Chicago readers of Survival And Prosperity were warned that the City of Chicago’s poor financial health would result in a sustained hunt for much more revenue (new and higher fees/fines/taxes) for the foreseeable future.

The warnings were constant, and issued over the last couple of years.

So the following headlines on the websites of the two major local papers should not have come as a surprise to the courageous Chicagoans who’ve continued to read this blog on a regular basis despite the steady barrage of depressing news coming out of the “Windy City” lately.
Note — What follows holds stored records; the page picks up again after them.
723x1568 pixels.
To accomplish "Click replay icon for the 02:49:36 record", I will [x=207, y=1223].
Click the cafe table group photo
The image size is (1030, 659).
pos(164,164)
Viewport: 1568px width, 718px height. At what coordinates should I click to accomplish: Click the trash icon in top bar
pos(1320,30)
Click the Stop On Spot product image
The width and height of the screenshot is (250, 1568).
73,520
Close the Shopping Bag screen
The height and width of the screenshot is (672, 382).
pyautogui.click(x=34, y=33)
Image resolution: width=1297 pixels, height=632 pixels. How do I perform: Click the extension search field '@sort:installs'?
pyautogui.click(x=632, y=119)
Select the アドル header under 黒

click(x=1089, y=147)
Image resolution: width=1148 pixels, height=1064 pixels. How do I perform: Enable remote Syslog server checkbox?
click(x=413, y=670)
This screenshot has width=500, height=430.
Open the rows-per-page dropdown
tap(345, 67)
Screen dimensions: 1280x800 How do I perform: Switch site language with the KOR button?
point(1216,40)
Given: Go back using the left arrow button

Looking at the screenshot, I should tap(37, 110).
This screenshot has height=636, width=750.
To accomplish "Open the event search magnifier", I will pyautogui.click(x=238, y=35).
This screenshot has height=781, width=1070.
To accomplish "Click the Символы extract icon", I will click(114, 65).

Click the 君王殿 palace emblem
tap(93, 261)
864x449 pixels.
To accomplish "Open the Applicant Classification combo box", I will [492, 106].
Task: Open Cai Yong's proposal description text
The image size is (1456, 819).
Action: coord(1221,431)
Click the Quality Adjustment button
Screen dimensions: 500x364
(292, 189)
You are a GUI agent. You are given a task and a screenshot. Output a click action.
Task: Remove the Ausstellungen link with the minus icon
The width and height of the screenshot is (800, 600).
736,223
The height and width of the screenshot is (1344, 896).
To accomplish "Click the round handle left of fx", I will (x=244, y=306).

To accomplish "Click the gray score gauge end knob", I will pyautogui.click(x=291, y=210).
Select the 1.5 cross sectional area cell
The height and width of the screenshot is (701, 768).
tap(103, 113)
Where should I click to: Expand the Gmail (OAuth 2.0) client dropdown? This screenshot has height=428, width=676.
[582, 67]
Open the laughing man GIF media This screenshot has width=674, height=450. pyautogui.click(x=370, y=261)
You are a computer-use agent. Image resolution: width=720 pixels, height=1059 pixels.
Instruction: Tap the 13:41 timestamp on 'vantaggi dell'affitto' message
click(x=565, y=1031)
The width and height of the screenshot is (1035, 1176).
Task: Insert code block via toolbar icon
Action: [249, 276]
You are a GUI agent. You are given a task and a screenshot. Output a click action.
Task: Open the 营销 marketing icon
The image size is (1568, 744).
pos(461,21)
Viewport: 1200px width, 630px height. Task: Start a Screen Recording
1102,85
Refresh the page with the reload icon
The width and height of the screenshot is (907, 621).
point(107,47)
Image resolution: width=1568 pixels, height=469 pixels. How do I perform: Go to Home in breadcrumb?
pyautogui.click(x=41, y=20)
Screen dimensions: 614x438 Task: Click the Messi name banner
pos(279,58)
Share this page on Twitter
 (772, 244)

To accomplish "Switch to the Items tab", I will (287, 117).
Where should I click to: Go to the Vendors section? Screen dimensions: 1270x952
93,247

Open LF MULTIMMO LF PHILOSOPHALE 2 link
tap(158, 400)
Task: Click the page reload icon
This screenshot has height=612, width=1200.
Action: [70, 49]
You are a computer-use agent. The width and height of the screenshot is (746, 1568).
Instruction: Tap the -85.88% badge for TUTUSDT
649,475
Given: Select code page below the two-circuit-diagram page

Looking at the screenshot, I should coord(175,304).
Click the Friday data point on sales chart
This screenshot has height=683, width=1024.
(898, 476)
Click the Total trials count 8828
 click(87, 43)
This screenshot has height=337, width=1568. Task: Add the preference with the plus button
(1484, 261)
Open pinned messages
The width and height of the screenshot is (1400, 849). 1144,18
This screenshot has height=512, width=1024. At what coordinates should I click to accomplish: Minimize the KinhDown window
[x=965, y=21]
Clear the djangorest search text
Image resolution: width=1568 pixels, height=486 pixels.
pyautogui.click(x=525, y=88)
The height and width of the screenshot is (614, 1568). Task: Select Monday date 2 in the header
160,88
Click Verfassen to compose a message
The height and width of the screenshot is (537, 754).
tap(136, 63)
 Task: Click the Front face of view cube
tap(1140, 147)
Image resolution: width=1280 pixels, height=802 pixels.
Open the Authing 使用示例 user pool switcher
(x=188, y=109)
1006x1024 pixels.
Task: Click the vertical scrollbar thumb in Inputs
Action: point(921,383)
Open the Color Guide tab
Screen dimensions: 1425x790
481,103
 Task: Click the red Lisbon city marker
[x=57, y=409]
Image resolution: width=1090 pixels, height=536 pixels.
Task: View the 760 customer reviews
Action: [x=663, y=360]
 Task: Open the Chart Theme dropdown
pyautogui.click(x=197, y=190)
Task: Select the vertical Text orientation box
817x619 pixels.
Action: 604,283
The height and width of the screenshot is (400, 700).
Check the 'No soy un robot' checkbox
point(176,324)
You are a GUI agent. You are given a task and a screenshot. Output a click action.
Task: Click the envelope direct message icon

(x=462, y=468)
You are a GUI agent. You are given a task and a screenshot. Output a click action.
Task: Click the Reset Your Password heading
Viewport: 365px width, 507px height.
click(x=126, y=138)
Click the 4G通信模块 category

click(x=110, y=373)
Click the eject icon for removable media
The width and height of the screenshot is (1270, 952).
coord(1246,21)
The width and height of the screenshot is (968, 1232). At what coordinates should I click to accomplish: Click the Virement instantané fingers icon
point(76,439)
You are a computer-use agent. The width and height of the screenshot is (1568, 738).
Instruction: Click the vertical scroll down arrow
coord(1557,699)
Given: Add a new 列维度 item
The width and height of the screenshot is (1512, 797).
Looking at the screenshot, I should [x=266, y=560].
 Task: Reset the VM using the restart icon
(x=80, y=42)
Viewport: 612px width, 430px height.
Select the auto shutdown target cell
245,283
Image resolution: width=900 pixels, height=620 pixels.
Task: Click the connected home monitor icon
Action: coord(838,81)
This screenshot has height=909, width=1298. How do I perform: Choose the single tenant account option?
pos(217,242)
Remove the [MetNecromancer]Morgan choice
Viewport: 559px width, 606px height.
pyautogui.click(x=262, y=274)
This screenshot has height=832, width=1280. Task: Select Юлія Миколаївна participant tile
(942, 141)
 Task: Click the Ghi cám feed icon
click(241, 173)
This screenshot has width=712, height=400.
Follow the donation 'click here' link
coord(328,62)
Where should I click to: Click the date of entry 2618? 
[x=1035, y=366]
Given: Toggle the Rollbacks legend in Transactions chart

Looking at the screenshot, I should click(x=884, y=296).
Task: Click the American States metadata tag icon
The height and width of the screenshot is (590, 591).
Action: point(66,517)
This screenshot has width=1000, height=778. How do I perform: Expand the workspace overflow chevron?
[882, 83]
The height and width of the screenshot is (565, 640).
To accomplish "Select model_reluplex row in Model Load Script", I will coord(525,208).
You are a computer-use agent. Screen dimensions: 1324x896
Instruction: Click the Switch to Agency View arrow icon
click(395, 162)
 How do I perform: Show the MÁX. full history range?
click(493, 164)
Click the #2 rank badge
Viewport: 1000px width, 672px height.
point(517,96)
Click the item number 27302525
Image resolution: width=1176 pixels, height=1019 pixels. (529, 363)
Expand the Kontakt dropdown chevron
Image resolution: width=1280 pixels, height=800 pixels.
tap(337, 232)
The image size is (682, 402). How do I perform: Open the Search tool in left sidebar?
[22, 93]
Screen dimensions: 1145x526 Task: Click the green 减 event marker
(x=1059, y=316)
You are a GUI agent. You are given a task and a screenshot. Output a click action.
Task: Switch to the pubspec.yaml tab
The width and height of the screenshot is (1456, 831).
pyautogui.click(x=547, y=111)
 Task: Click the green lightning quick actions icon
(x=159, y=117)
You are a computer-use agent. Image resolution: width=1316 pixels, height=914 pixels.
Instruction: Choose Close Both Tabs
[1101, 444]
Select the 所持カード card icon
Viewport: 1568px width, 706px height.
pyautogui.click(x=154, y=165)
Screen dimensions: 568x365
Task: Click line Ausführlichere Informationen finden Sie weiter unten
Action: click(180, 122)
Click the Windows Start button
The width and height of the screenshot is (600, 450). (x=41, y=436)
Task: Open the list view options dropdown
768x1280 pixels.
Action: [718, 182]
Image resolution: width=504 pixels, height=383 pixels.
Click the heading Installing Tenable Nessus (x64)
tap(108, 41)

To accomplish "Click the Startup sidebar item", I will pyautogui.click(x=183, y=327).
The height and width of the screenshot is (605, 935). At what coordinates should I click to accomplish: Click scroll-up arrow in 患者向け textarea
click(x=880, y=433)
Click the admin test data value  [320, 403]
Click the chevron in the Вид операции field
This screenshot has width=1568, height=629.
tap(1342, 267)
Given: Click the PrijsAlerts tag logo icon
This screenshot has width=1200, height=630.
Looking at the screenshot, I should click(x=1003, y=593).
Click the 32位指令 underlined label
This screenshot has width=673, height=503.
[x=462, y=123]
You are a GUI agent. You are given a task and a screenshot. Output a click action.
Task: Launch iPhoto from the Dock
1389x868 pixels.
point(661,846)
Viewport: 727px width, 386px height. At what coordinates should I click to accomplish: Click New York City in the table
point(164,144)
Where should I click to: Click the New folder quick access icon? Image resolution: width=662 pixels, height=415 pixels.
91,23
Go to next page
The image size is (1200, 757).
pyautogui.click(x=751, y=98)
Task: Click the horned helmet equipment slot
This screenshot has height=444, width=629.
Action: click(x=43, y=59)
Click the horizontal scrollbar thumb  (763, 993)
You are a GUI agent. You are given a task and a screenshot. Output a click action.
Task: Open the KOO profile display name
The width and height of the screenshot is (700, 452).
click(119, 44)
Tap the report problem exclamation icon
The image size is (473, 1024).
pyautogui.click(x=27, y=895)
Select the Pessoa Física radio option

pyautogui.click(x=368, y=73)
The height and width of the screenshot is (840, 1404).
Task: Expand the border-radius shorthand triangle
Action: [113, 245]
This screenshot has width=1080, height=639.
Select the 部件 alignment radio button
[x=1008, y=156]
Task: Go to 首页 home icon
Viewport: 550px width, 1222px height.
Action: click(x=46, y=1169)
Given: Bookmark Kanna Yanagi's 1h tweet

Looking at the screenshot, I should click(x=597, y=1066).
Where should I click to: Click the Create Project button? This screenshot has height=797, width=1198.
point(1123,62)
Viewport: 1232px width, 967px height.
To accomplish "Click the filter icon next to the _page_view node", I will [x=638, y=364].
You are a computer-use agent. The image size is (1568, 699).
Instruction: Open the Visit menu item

“Emanuel to seek $500 million property tax hike”
Chicago Sun-Times website, September 2, 2015

“Emanuel set to call for largest property tax hike in modern Chicago history”
Chicago Tribune website, September 3, 2015

By the looks of things, Chicago’s financial reckoning day has arrived.

Time to pay the taxman.

Hal Dardick and Bill Ruthhart reported on the Tribune website this morning:

Mayor Rahm Emanuel is set to call for the largest property tax increase in modern Chicago history to raise enough money to make a major pension payment for police and firefighters next year, the mayor’s City Council floor leader and a City Hall source told the Chicago Tribune late Wednesday.

The mayor also plans to push a new garbage collection tax, a new per-ride fee on taxis and ride-hailing services such as Uber and a new tax on electronic cigarettes and smokeless tobacco products…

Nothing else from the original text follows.